In 1996 federal legislation implemented a welfare reform that required unskilled poor adults to work in labor market in order to qualify for cash assistance. In the expo, Nickel and Dime, Barbara Ehrenreich questioned the “uplifting benefits” of unskilled adults working in a low-wage economy. Ehrenreich’s undercover journalism was her scientific methodology of choice to capture firsthand the experience of poverty in order to prove her theory that it is mathematically impossible for welfare recipients to survive in the low-wage workforce.

While following Barbara Ehrenreich journey in “Nickel and Dimed” I realized how certain aspects of a society can determine economic or personal success. Money and wealth are needed to accomplish many things that make a person powerful. These patterns of inequality structure society into different levels or social strata. Barbara
Ehrenreich went out to prove that lower class individuals are struggling due to limited means and social inequality.
Ehrenreich’s social-conflict theory implies that society is structured to benefit a few at the expense of the majority.
This is the indicator as to why poverty is the factor in keeping the unskilled powerless. For instance, education is the form of power where money is needed to accomplish. Therefore, unskilled adults will never be able to progress in the jobs currently available to them.

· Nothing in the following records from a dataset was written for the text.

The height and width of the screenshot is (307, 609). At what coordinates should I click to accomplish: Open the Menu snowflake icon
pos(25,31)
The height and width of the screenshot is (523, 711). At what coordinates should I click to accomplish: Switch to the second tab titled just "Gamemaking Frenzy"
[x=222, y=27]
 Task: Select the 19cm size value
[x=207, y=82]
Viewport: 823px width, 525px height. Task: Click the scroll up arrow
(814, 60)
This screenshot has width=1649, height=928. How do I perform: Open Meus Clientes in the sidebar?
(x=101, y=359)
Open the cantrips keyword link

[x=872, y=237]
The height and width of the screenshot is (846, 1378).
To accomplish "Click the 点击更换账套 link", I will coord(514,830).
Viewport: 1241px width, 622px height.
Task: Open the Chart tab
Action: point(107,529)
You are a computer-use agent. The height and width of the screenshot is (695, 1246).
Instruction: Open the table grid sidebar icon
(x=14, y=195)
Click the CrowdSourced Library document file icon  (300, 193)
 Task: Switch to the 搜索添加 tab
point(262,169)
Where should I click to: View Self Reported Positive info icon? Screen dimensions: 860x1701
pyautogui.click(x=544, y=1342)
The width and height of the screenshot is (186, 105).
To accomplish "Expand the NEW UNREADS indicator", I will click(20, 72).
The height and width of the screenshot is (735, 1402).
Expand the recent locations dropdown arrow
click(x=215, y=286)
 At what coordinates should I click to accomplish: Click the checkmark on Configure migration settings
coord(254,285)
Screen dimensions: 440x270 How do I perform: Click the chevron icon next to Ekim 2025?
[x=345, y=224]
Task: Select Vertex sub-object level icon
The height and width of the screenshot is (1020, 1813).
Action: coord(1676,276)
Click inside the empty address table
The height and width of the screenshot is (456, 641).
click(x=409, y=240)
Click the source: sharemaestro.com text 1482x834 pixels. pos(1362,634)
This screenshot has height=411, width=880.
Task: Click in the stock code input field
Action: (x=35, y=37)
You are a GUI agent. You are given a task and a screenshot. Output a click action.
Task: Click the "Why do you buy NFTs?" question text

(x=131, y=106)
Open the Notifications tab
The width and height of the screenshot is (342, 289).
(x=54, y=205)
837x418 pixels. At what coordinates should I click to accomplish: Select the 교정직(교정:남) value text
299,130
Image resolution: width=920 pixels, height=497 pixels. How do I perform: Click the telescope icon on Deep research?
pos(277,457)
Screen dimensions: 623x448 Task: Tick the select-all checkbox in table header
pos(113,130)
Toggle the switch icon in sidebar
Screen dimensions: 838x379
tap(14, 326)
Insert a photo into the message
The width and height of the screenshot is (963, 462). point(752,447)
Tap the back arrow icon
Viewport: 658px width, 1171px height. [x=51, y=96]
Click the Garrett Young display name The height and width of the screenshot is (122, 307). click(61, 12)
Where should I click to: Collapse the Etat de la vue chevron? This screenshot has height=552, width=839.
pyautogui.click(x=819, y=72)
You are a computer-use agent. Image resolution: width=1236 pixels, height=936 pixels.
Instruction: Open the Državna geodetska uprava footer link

Barbara Ehrenreich first establish credibility of her knowledge of economic living conditions for poor adults to prove to her audience that she in fact has done her research on this topic. She researched that in 1998 the National
Coalition for the Homeless reported that the necessary wage on average nationwide would be $8.89 in order to afford a one bedroom apartment and that the odds of common welfare recipients landing a job that pays such a “living wage” were about 97 to 1.